START Records shown

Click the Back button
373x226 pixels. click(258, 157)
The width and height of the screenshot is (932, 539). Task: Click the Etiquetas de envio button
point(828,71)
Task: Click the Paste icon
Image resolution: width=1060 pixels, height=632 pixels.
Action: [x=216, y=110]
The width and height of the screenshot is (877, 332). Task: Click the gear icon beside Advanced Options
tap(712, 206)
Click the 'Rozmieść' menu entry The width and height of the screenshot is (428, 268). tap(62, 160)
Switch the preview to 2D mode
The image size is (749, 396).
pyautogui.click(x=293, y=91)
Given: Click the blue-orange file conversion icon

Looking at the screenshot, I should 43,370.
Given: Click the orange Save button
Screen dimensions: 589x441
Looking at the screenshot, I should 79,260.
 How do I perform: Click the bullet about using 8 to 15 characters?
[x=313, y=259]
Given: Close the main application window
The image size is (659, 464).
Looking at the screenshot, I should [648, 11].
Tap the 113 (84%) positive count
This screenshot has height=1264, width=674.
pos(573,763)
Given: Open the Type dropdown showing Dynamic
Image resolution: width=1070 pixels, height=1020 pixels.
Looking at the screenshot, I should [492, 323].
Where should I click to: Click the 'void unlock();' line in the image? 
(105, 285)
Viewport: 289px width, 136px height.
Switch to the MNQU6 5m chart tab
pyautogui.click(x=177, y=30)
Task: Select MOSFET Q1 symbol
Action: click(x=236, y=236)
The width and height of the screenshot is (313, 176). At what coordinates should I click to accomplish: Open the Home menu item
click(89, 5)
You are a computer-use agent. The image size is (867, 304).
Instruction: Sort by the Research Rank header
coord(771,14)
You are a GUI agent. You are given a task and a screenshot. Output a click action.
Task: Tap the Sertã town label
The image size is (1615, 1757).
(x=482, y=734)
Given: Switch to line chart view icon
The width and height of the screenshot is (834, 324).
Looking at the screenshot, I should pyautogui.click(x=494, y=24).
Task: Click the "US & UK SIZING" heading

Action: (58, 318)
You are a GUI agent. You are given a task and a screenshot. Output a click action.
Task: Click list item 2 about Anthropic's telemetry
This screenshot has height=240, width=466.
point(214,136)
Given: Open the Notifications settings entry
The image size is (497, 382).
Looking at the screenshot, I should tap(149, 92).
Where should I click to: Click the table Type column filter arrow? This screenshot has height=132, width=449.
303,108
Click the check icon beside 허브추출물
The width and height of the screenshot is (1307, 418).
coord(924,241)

END Records shown

Assignment — Restate, word for word and with nothing added, the lines from the beginning of the records above through the line that contains "Task: Click list".

Exercise output —
Click the Back button
373x226 pixels. click(258, 157)
The width and height of the screenshot is (932, 539). Task: Click the Etiquetas de envio button
point(828,71)
Task: Click the Paste icon
Image resolution: width=1060 pixels, height=632 pixels.
Action: [x=216, y=110]
The width and height of the screenshot is (877, 332). Task: Click the gear icon beside Advanced Options
tap(712, 206)
Click the 'Rozmieść' menu entry The width and height of the screenshot is (428, 268). tap(62, 160)
Switch the preview to 2D mode
The image size is (749, 396).
pyautogui.click(x=293, y=91)
Given: Click the blue-orange file conversion icon

Looking at the screenshot, I should 43,370.
Given: Click the orange Save button
Screen dimensions: 589x441
Looking at the screenshot, I should 79,260.
 How do I perform: Click the bullet about using 8 to 15 characters?
[x=313, y=259]
Given: Close the main application window
The image size is (659, 464).
Looking at the screenshot, I should [648, 11].
Tap the 113 (84%) positive count
This screenshot has height=1264, width=674.
pos(573,763)
Given: Open the Type dropdown showing Dynamic
Image resolution: width=1070 pixels, height=1020 pixels.
Looking at the screenshot, I should [492, 323].
Where should I click to: Click the 'void unlock();' line in the image? 
(105, 285)
Viewport: 289px width, 136px height.
Switch to the MNQU6 5m chart tab
pyautogui.click(x=177, y=30)
Task: Select MOSFET Q1 symbol
Action: click(x=236, y=236)
The width and height of the screenshot is (313, 176). At what coordinates should I click to accomplish: Open the Home menu item
click(89, 5)
You are a computer-use agent. The image size is (867, 304).
Instruction: Sort by the Research Rank header
coord(771,14)
You are a GUI agent. You are given a task and a screenshot. Output a click action.
Task: Tap the Sertã town label
The image size is (1615, 1757).
(x=482, y=734)
Given: Switch to line chart view icon
The width and height of the screenshot is (834, 324).
Looking at the screenshot, I should pyautogui.click(x=494, y=24).
Task: Click the "US & UK SIZING" heading

Action: (58, 318)
You are a GUI agent. You are given a task and a screenshot. Output a click action.
Task: Click list item 2 about Anthropic's telemetry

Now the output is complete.